1 – Le Prix de Court : “Guyane” de Imanou Petit
A partir d’une belle histoire, bien menée, qui mêle humour, nostalgie, amour et superstition, le réalisateur présente le tableau d’une relation émouvante entre le petit-fils et la grand-mère : un court magnifique.
Un stage en réalisation
2 semaines de diffusion cinématographique aux Antilles et à la Guyane dans un circuit commercial
Un chèque de 1000 €
2 – Le prix Air Caraïbes du Meilleur Scénario : “Au nom du père” de Olivier Beaudot-Montézume
Le scénario a puisé son inspiration dans les codes de la narration créole en y ajoutant sa sensibilité propre. On y retrouve la chaleur de la famille créole dans un univers de plantation tourmentée par les non-dits, les tabous, les hiérarchies économiques et sociales ajoutés à la douleur de la filiation contrariée.

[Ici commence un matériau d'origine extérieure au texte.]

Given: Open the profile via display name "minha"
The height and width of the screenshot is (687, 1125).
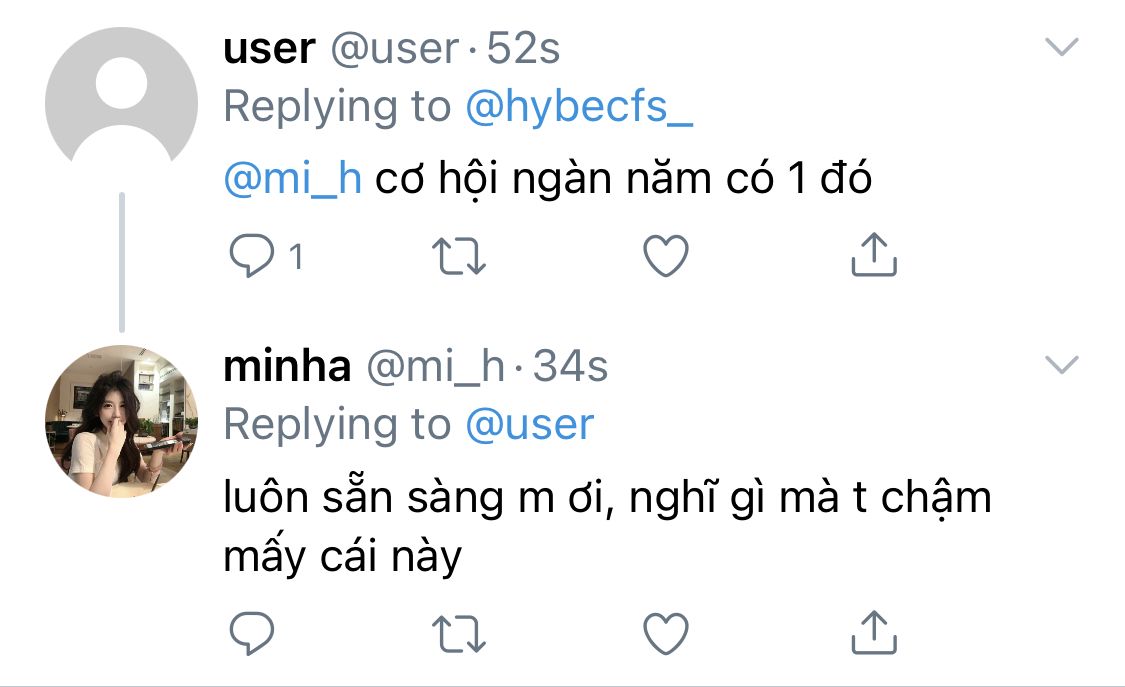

Un stage d’écriture en métropole
Un billet transatlantique offert par Air Caraïbes
3 – Le Prix du Public : “Le Coach” de Patrice Le Namouric
Un chèque de 1000 €
2 semaines de diffusion cinématographique aux Antilles et à la Guyane dans un circuit commercial
4 – Coup de Coeur du Jury : “Ban mwen on favé” de Bruno Peruch
C’est la récompense d’un court-métrage innovant, qui marie l’humour, la concision et la modernité du regard. Tout est dit comme un texte sur une seule page et sous l’apparence d’un gag, se trouve dissimulée la subtilité des situations et des personnages tous deux familiers à l’homme Antillais d’aujourd’hui.
5 – Mention Spéciale : “La femme qui passe” de Véronique Kanor
Le jury a souhaité attribuer une Mention spéciale à ce court métrage d’auteur, original, plein de clins d’œil rattachés au savoir, à l’identité et aux croyances créoles. Dans ce film où ce que l’on voit l’emporte sur ce qui est raconté, l’esthétique se laisse goûter à mesure que la réalisatrice se joue des images.

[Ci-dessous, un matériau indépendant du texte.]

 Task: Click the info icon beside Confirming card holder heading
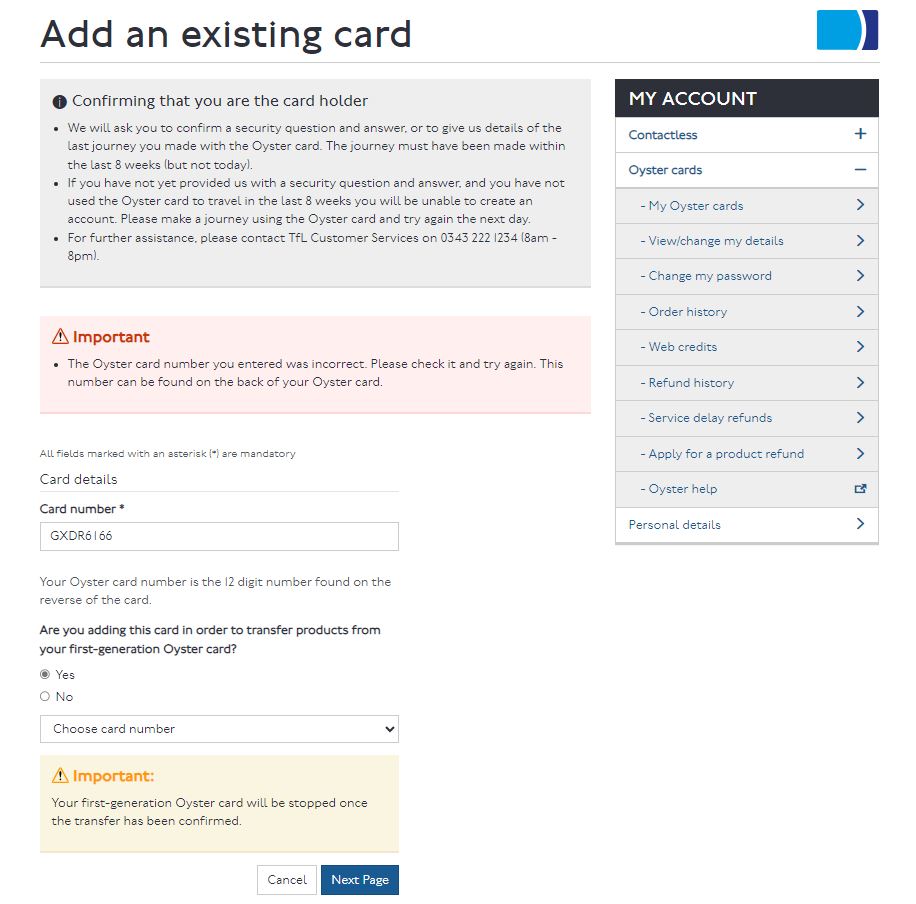pyautogui.click(x=60, y=102)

6 – Révélation réalisateur : “Apocalypse” d’Olivier Ozier-Lafontaine
Une mention dénommée ‘Révélation réalisateur’ est attribuée à un cinéaste dont l’œuvre suggère une originalité que le jury a salué à l’unanimité. Le court-métrage a su restituer une tranche de vie contemporaine de la jeunesse antillaise avec une direction d’acteurs qui n’a pas trahi l’authenticité ni la spontanéité créole.